- _Task statement_: Each entry has to be reproduced in full, exactly as given.

(Saved data entries)
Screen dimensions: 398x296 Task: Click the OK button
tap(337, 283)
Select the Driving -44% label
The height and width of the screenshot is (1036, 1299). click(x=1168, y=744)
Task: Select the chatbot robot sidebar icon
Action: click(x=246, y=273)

- _Response to this exercise_:
Screen dimensions: 398x296 Task: Click the OK button
tap(337, 283)
Select the Driving -44% label
The height and width of the screenshot is (1036, 1299). click(x=1168, y=744)
Task: Select the chatbot robot sidebar icon
Action: click(x=246, y=273)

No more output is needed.